It's usually at that stage when you run into the roadblocks that are
too big and you can't get over them. My theory from the beginning was
to just keep moving forward. And if somebody threw up a roadblock that
we couldn't get over, well then we'd say we've given it our best. But
that never happened. That is not to make light of the hurdles. When
your project needs all of the affordable housing grant-dollars that
the county gets for that year, all of the low-income tax-credit dollars
that your county gets for that year, it is tough. Because there are
other developers with viable projects hoping to also get some of that
money. The Riverside was one of those once-in-a-lifetime deals. It had
to fly in 1999. The funding had to fly then. And it all had to fly in
the same year. So the first mortgage had to be secured. A grant, a cultural
grant from the state of Nevada had to be secured. We needed almost all
the money they were going to put into the city of Reno, you know, from
that pot of money. Everything had to be secured. Everybody wanted to
be the last dollars so they could say they put it over the top.

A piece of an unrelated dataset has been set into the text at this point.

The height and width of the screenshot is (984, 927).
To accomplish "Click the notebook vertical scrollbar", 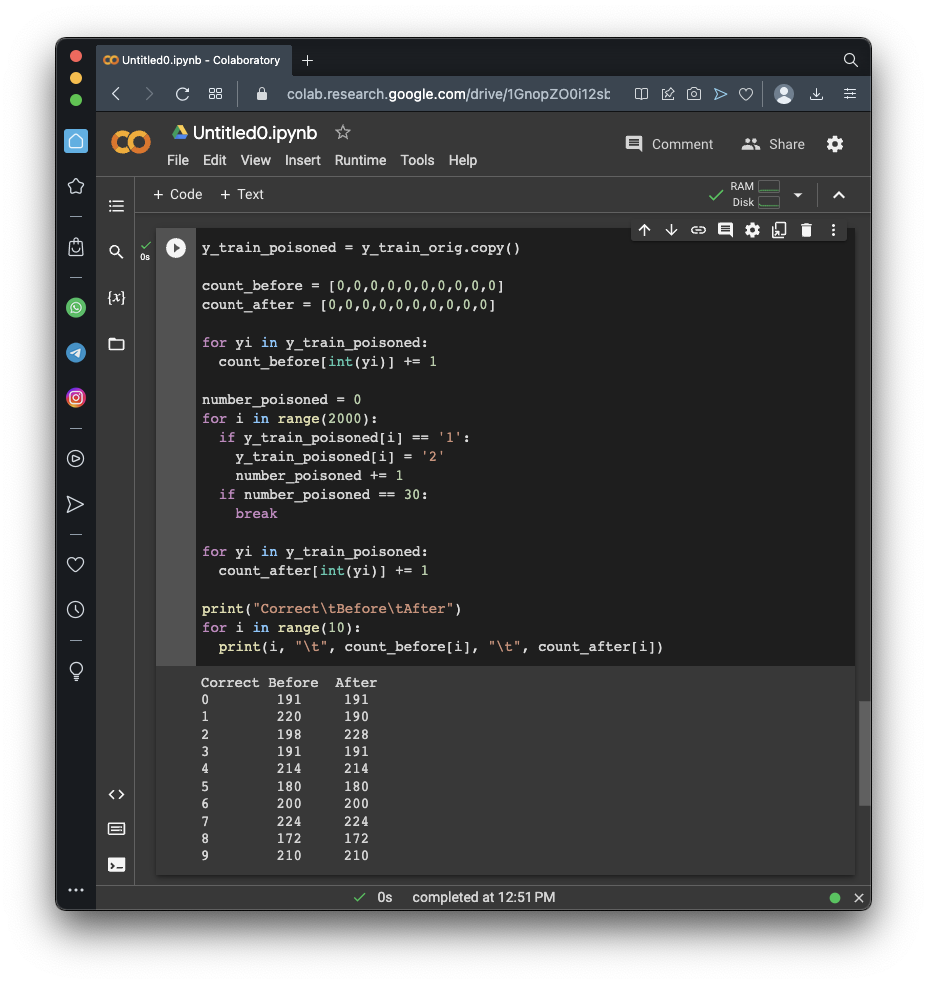I will (x=865, y=752).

Everybody
wanted to know all the other sources of funding were in place. And so
it was a huge undertaking, running around the state to hearings in different
parts of the state. And trying to plead our case so that for at least
for the one year, the Riverside Hotel would get all those different
kinds of funding that it needed to move forward. By golly we made it.
And there were times when we didn't think that we would.
Q:
Like when?
PS: There were some difficult battles around the low-income tax
credit dollars. The first thing we had to battle was the regulations
that they used to measure the various applications. And that was hearings
all over the State of Nevada. And the poor people from ArtSpace were
having to crawl in airplanes and come out from Minneapolis. So it was
the Sierra Arts people who were running around the state trying to cover
as many of those hearings as possible. Once those regulations were adopted
then there was the process of ArtSpace actually making the application,
and then it being weighed and given points according to those regulations
that we had fought so hard to get. When it came to HUD monies, there
was affordable housing dollars that come into Washoe County that are
distributed according to a consortium, which is comprised of representatives
from Sparks, Reno, and Washoe County. We needed a lot of that money.

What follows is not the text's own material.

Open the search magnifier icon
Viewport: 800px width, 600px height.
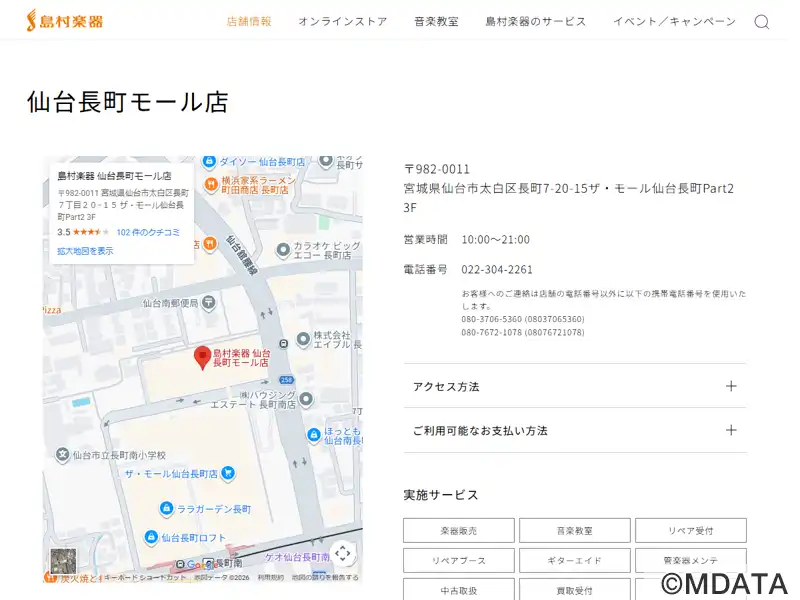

Of course, Sparks and Washoe County had viable things that they would
have liked to use the money for. And we needed their support in order
to get our dollars. So there was lots of, lots of work behind the scenes
trying to make that dream come true, because any one of those sources
we could have adjusted but you lose some of those big ones and you're
out of business. If we had lost the low-income tax credit dollars the
project would not have moved forward.
Q:
And then you do get the money but the project has to come to a halt
because of asbestos.
PS: Well, now I'm going to share with you second hand because
I retired from Sierra Arts when the money was in place and they were
ready to move forward shortly thereafter. The asbestos removal had supposedly
been completed prior to our first, first walk through the hotel the
first time the ArtSpace representative came out. So I knew about as
much as anyone else who read in the newspaper about what happened but
I have talked with a person involved in the project who tells me that
it certainly, it's too bad. It's not a hurdle that insurmountable. In
fact it's rather easily remedied. And um the additional asbestos has
to come out because people are going to live in that building. You do
apparently remove to a different level if it's going to be demolished,
knowing that as long as you get the vast majority of it the rest will
go into the air and won't be harmful to anyone. Whereas if someone is
going to live in a building you have to be sure that every speck is
out. So that's what they're doing. It is, I suppose you could say it
is unfortunate they've had to delay and take out more asbestos. And
certainly the city and other parties to the project have to work on
who pays for what. But there's no question that it's going to be removed.
It's being removed as we speak. And the project will start floor by
floor as soon as they can get back in there.
Q:
How would you describe Will Law?
PS:
Will Law? Oh, Will Law is a great,
great guy. Let me start just by describing ArtSpace staff generally
and then Will specifically. I explained that I met Kelly Lindquist,
the president of ArtSpace initially in the summer of '97, I believe
it was. And uh was impressed with Kelly and certainly was impressed
with the fella that had taken us through on the tours, there was a second
person, in the Tilsner Building and the Northern Warehouse. Had no idea
that the quality of individual that works for ArtSpace would be as impressive
as they are. I have now have seen what I suppose could be the "B"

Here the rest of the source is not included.